## Texte de lecture
Pourquoi le sommeil est-il si essentiel pour notre santé ?

Le sommeil est fondamental pour notre survie. Il régule les fonctions cardiaques et respiratoires, participe à la récupération musculaire et à la production d’hormones. Il occupe aussi un rôle immunitaire, dans la lutte contre les petits cancers par exemple, et énergétique, notamment pour conserver une température constante. Il agit également sur le plan psychologique (apprentissage, mémoire, humeur, etc.). Un mauvais sommeil déséquilibre ces fonctions et augmente aussi les risques de diabète, de surpoids et d’accidents.

Que faire si l’on souffre de troubles du sommeil ?

Généralement, les gens vont voir un médecin pour une cause spécifique, et profitent de cette consultation pour évoquer leur trouble de sommeil, à la fin. Or, cela constitue un motif à part entière. Nous conseillons de prendre rendez-vous avec son généraliste, et de lui présenter un agenda du sommeil (horaires de coucher, éveils, qualité perçue…) sur deux à trois semaines. Il pourra ensuite orienter vers une consultation spécialisée en centre du sommeil par exemple.

## Données enregistrées

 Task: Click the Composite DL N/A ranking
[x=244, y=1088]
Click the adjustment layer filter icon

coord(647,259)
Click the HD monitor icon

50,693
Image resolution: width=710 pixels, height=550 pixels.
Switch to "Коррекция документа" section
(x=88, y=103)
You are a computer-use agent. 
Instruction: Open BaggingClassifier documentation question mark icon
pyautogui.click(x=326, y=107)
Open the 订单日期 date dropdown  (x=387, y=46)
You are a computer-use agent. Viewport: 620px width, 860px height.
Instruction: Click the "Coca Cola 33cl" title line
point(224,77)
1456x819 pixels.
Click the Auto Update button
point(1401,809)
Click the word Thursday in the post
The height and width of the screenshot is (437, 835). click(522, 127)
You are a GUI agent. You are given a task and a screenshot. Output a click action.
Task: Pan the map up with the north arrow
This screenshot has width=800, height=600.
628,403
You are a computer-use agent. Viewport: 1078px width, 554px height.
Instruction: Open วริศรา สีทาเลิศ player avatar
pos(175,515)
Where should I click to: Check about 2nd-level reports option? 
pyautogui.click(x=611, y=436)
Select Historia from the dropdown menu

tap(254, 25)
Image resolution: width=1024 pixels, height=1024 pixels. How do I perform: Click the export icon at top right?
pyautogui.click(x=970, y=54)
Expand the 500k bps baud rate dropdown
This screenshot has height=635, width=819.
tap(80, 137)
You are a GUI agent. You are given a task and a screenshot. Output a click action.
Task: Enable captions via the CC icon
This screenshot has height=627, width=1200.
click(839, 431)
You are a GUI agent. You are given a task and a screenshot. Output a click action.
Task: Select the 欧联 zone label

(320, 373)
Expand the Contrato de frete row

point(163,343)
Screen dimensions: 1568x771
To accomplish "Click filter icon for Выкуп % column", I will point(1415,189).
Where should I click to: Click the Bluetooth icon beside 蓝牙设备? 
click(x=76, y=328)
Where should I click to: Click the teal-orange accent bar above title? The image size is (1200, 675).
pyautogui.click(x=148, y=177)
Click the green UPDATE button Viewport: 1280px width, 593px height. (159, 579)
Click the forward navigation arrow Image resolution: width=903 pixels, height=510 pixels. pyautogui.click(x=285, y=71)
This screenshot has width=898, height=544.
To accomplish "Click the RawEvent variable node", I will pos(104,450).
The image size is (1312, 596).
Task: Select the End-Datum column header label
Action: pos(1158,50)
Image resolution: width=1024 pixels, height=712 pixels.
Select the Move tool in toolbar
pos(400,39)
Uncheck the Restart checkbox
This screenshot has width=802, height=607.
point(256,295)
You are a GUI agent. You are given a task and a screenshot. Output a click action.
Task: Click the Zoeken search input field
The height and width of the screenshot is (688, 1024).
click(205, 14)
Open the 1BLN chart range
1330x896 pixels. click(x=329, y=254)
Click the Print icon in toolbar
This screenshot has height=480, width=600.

## Travail demandé
a: Recopiez le passage du texte sur le sommeil qui va de « Généralement, les gens » à « du sommeil par exemple. ».
b: Répondez à ces questions sur le texte sur le sommeil :
(i) Quels risques un mauvais sommeil augmente-t-il ?
(ii) Sur combien de semaines l'agenda du sommeil doit-il porter ?
(iii) Avec qui est-il conseillé de prendre rendez-vous ?

## Résultats obtenus
a:
Généralement, les gens vont voir un médecin pour une cause spécifique, et profitent de cette consultation pour évoquer leur trouble de sommeil, à la fin. Or, cela constitue un motif à part entière. Nous conseillons de prendre rendez-vous avec son généraliste, et de lui présenter un agenda du sommeil (horaires de coucher, éveils, qualité perçue…) sur deux à trois semaines. Il pourra ensuite orienter vers une consultation spécialisée en centre du sommeil par exemple.

b:
(i) Il augmente les risques de diabète, de surpoids et d'accidents.
(ii) L'agenda doit porter sur deux à trois semaines.
(iii) Il est conseillé de prendre rendez-vous avec son généraliste.